Question

A spherical inextensible balloon filled with hydrogen is at rest in air (Molar mass 30 gm/mol). The volume of balloon is V = 1m³. The temperature (300 K) and pressure (100kPa) of hydrogen can be assumed to be the same as that of the surrounding air. Assume the temperature to be constant. (A) Mass of the balloon without hydrogen is nearly 1.12 kg (B) Assuming barometric formula, the balloon is in stable equilibrium for displacement in vertical direction. (C) Assuming barometric formula, the balloon is in unstable equilibrium for displacement in vertical direction. (D) The buoyant force is 15 times the weight of hydrogen filled in the balloon (in magnitude)

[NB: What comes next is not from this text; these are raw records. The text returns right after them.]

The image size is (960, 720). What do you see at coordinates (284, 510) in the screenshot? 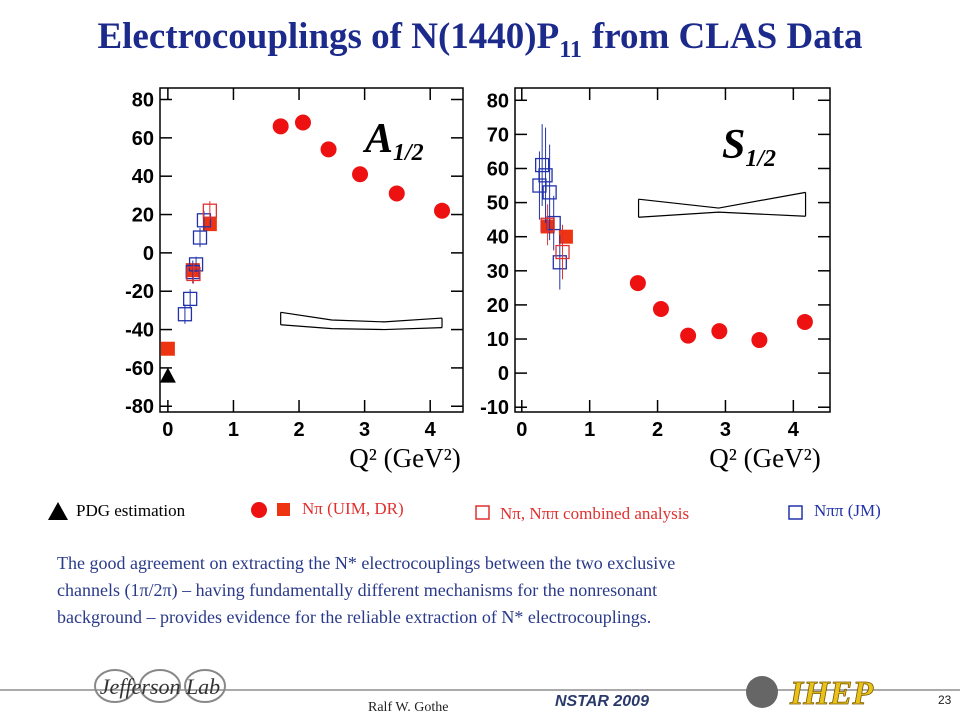
I see `legend-square` at bounding box center [284, 510].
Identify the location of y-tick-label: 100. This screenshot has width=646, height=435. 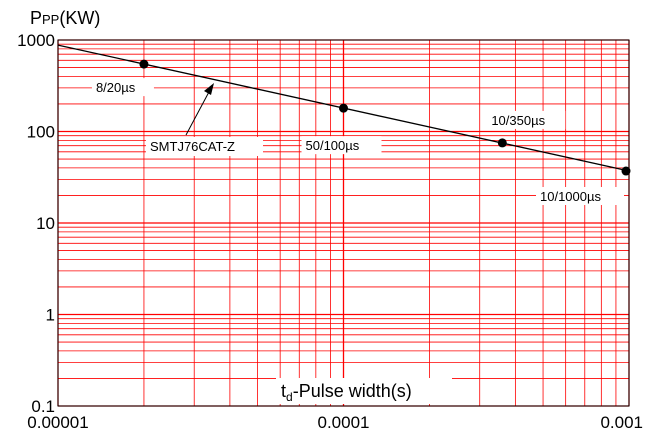
(41, 132).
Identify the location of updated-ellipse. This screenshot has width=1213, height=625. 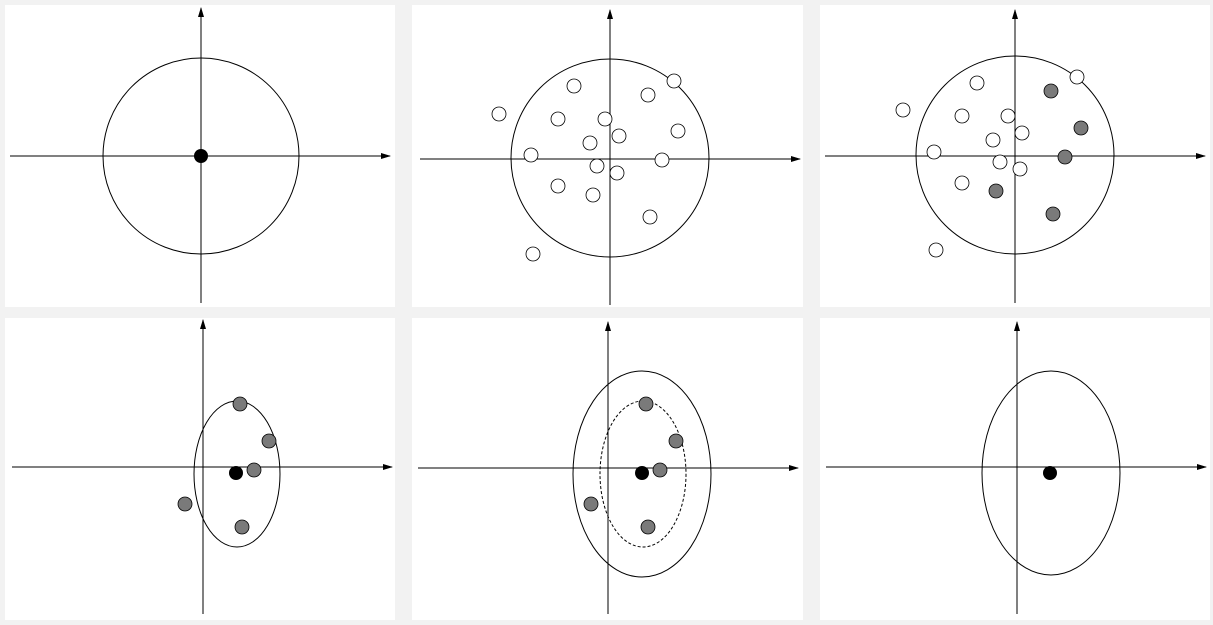
(642, 474).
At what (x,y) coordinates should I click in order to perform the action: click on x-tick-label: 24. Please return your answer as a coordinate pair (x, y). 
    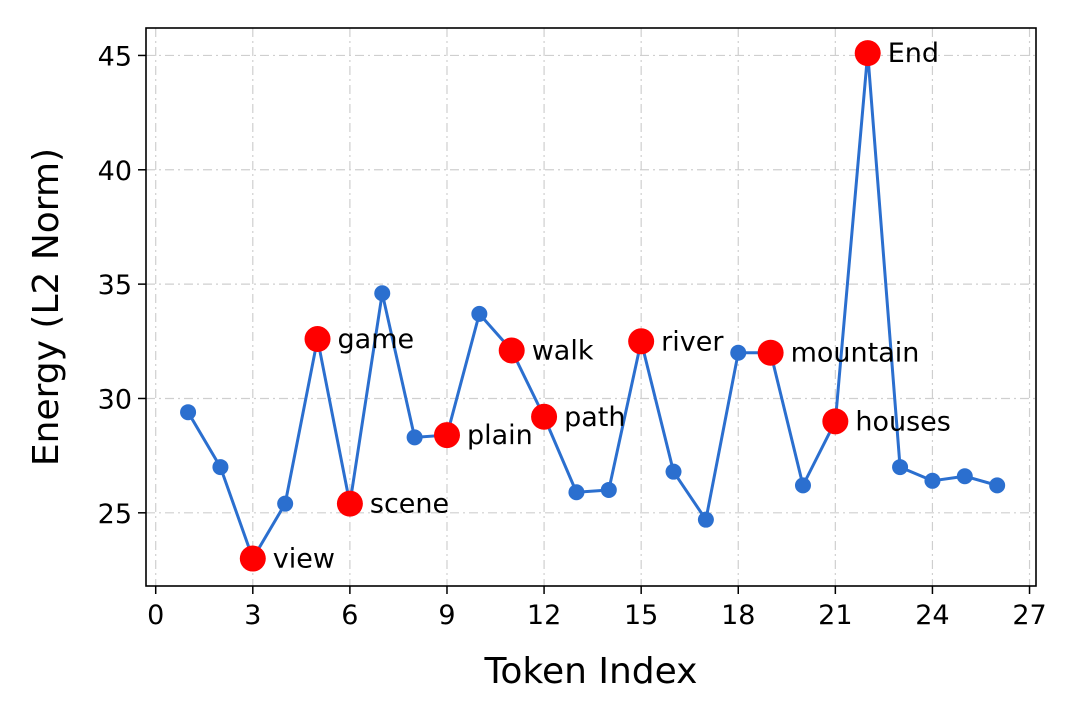
    Looking at the image, I should click on (932, 616).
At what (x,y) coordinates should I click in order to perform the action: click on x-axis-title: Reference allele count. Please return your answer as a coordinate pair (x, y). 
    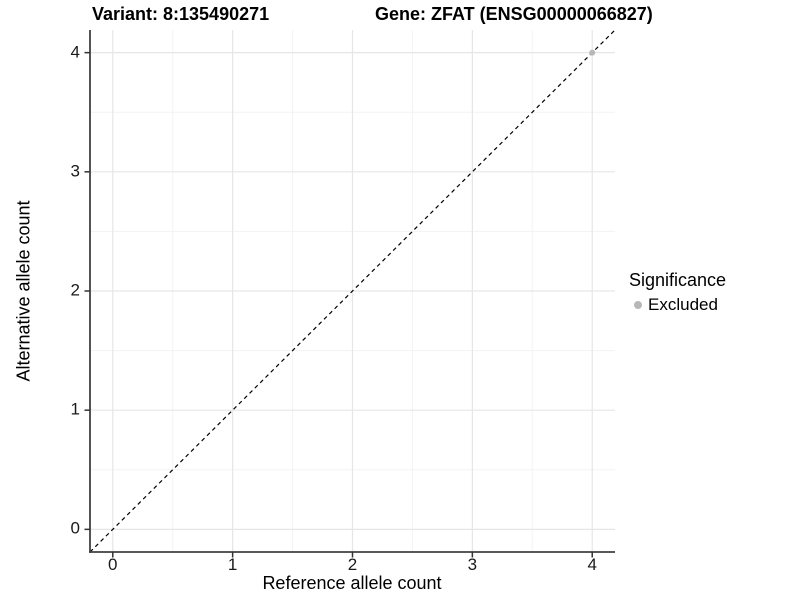
    Looking at the image, I should click on (352, 583).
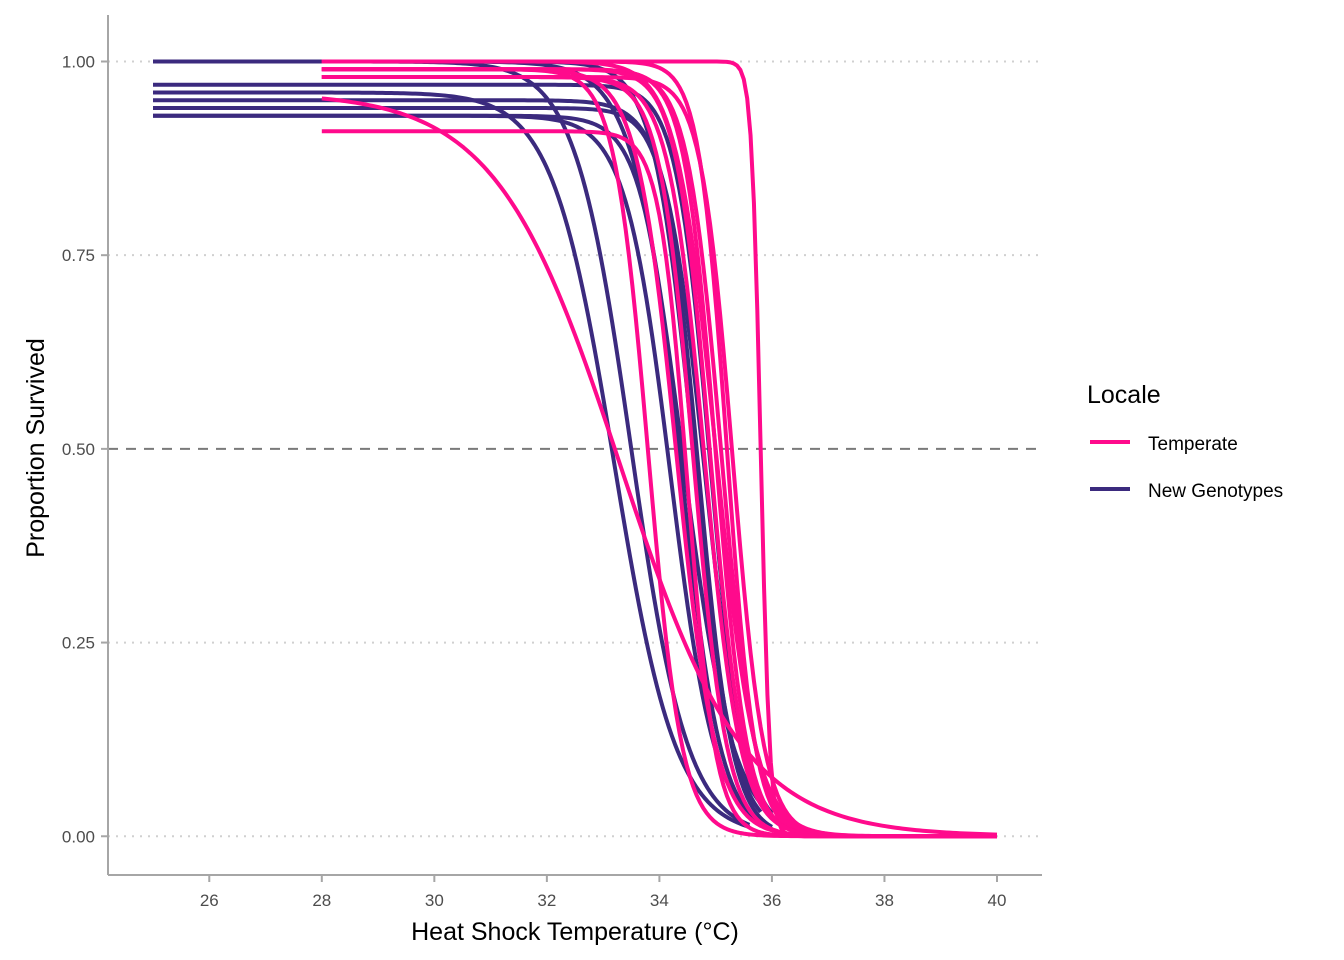 Image resolution: width=1344 pixels, height=960 pixels. What do you see at coordinates (998, 900) in the screenshot?
I see `x-tick-label: 40` at bounding box center [998, 900].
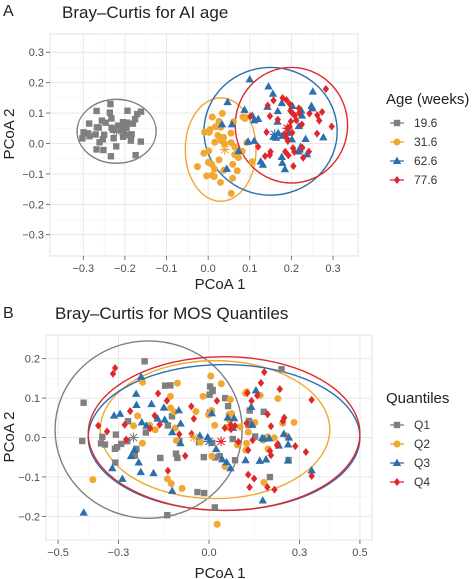 This screenshot has height=579, width=474. What do you see at coordinates (215, 430) in the screenshot?
I see `ellipse-Q2` at bounding box center [215, 430].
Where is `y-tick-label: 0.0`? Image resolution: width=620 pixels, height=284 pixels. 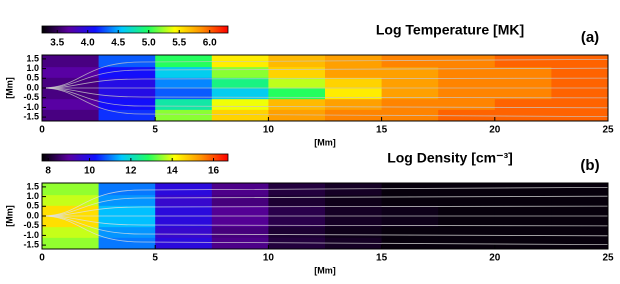
y-tick-label: 0.0 is located at coordinates (32, 87).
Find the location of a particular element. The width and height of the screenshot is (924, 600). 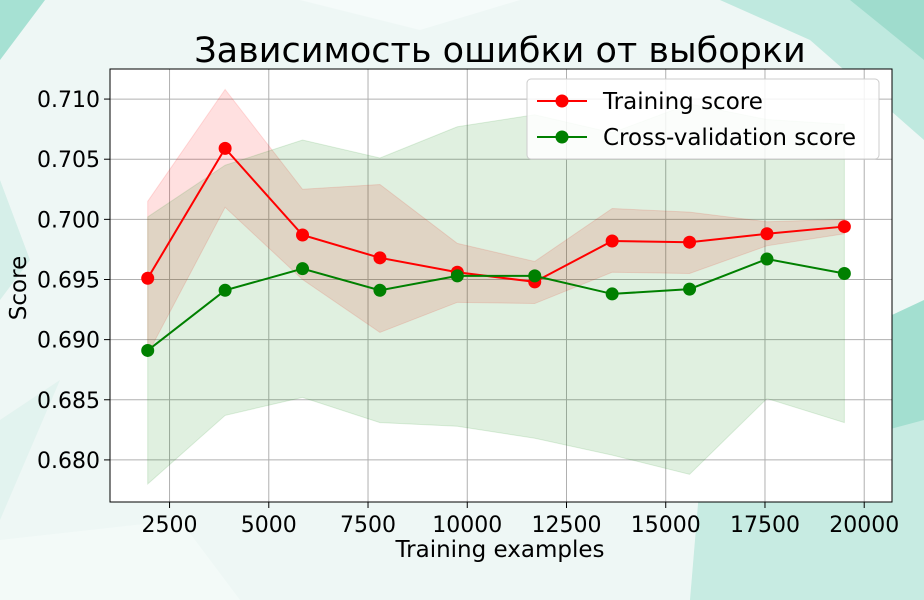

y-tick-label: 0.695 is located at coordinates (68, 280).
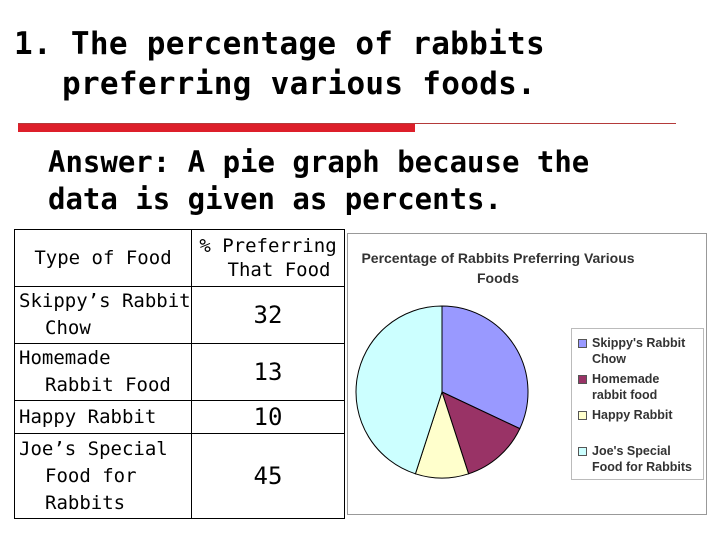 The height and width of the screenshot is (540, 720). I want to click on row-food-name: Joe’s Special Food for Rabbits, so click(103, 476).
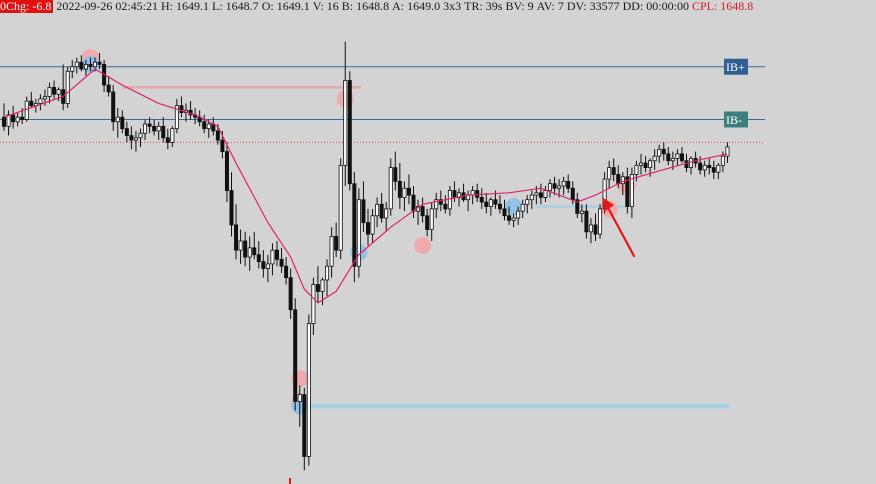 This screenshot has width=876, height=484. Describe the element at coordinates (484, 6) in the screenshot. I see `time-remaining: TR: 39s` at that location.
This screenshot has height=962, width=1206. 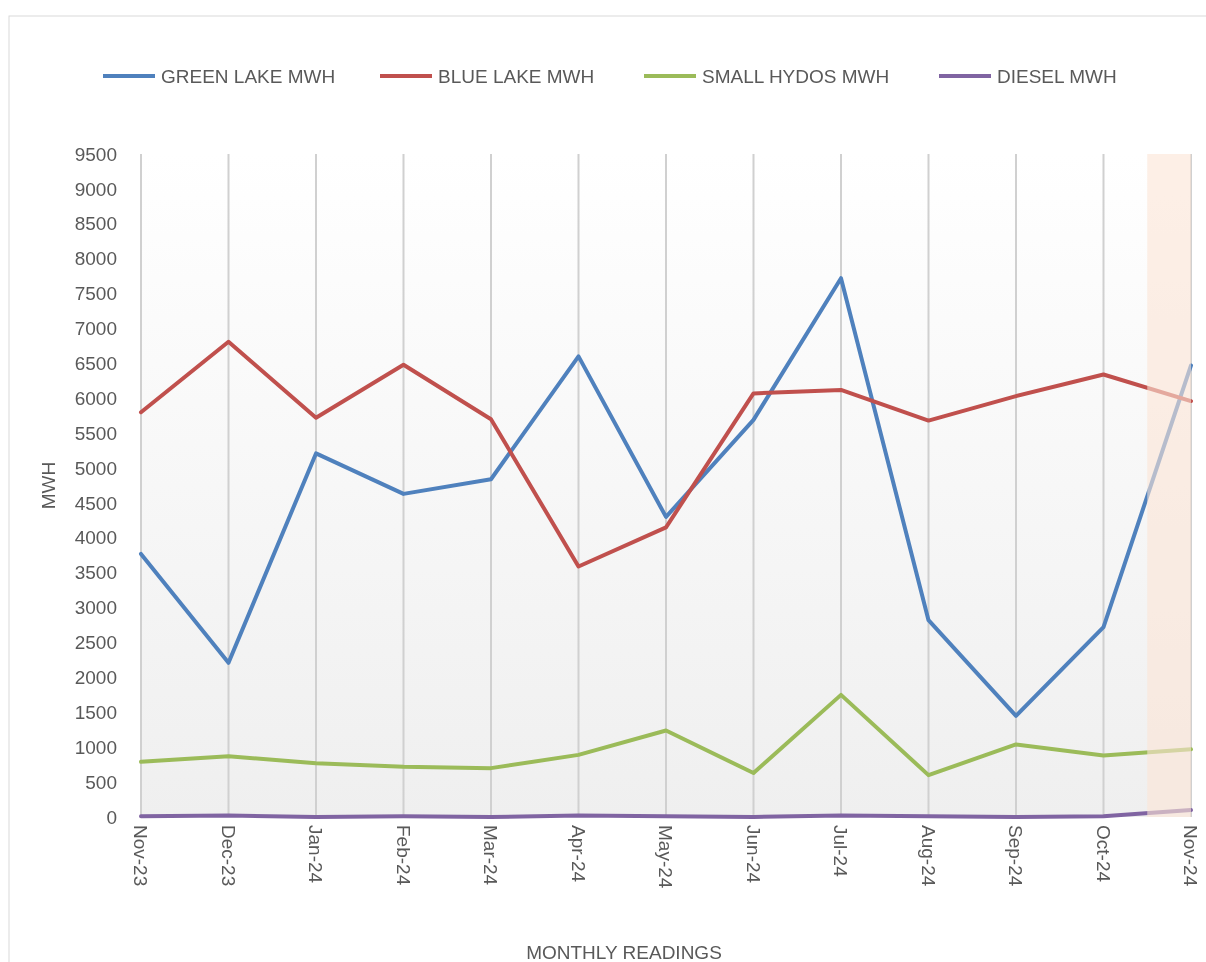 What do you see at coordinates (1103, 854) in the screenshot?
I see `x-tick-label: Oct-24` at bounding box center [1103, 854].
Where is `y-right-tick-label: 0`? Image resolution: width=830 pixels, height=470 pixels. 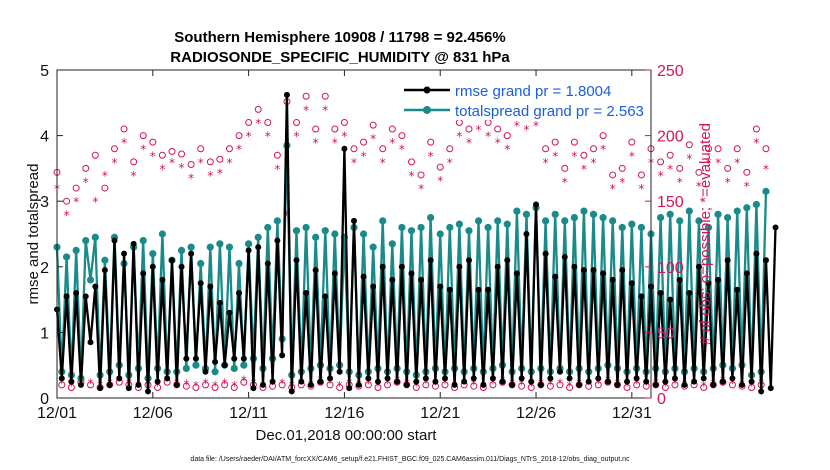 y-right-tick-label: 0 is located at coordinates (662, 400).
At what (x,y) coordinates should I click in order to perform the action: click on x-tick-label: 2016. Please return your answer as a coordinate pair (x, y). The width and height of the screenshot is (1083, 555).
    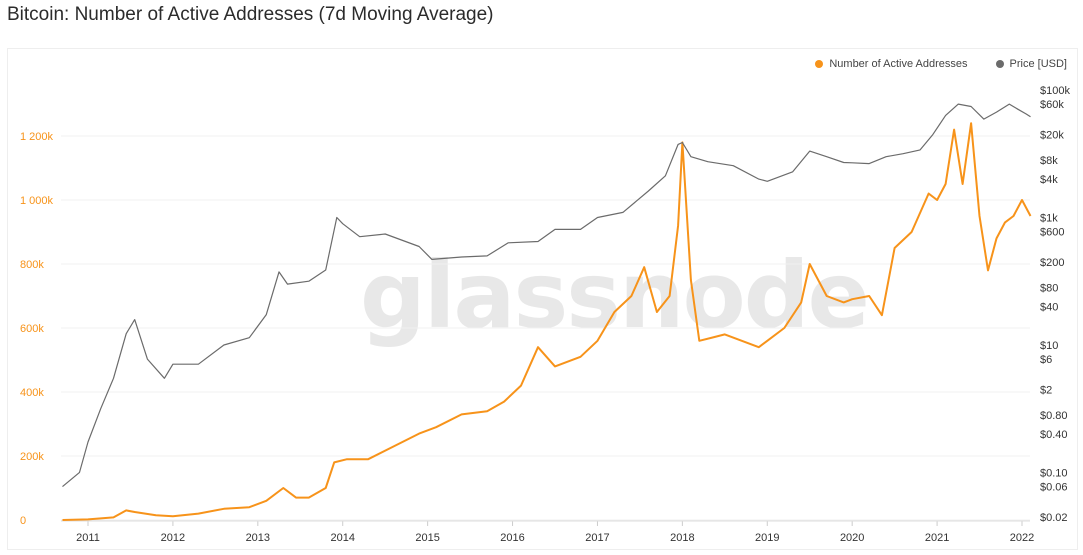
    Looking at the image, I should click on (512, 538).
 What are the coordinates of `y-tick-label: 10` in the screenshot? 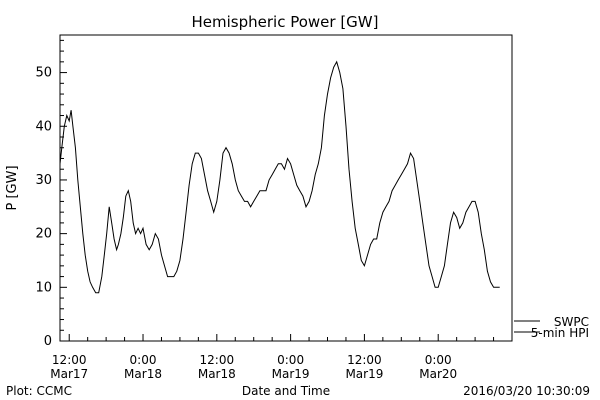 It's located at (44, 288).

• A. Mass of the balloon without hydrogen is nearly 1.12 kg
• B. Assuming barometric formula, the balloon is in stable equilibrium for displacement in vertical direction.
• C. Assuming barometric formula, the balloon is in unstable equilibrium for displacement in vertical direction.
• D. The buoyant force is 15 times the weight of hydrogen filled in the balloon (in magnitude)

Answer 1

Answer: (A), (B), (D)

A, B, D

Answer 2

The number of moles of hydrogen is calculated using the ideal gas law: $n = \frac{PV}{RT} = \frac{(100 \times 10^3 \text{ Pa})(1 \text{ m}^3)}{(8.314 \text{ J/(mol·K)})(300 \text{ K})} \approx 40.09 \text{ mol}$. The mass of hydrogen is $m_{H_2} = n \times M_{H_2} = 40.09 \text{ mol} \times 0.002 \text{ kg/mol} \approx 0.0802 \text{ kg}$. The mass of displaced air is $m_{air} = n \times M_{air} = 40.09 \text{ mol} \times 0.03 \text{ kg/mol} \approx 1.203 \text{ kg}$. The mass of the balloon is $m_{balloon} = m_{air} - m_{H_2} = 1.203 \text{ kg} - 0.0802 \text{ kg} \approx 1.123 \text{ kg}$. (Option A is correct). The buoyant force is $F_B = m_{air} g$ and the weight of hydrogen is $W_{H_2} = m_{H_2} g$. The ratio $\frac{F_B}{W_{H_2}} = \frac{m_{air}}{m_{H_2}} \approx \frac{1.203}{0.0802} \approx 15.0$. (Option D is correct). For vertical equilibrium, the buoyant force $F_B(h) = \rho_{air}(h) V g$. The atmospheric density decreases with height ($\rho_{air}(h) = \rho_0 e^{-M_{air}gh/RT}$). A small upward displacement increases height, decreasing density and thus buoyant force, resulting in a downward restoring force. A small downward displacement decreases height, increasing density and buoyant force, resulting in an upward restoring force. This indicates stable equilibrium. (Option B is correct, C is incorrect).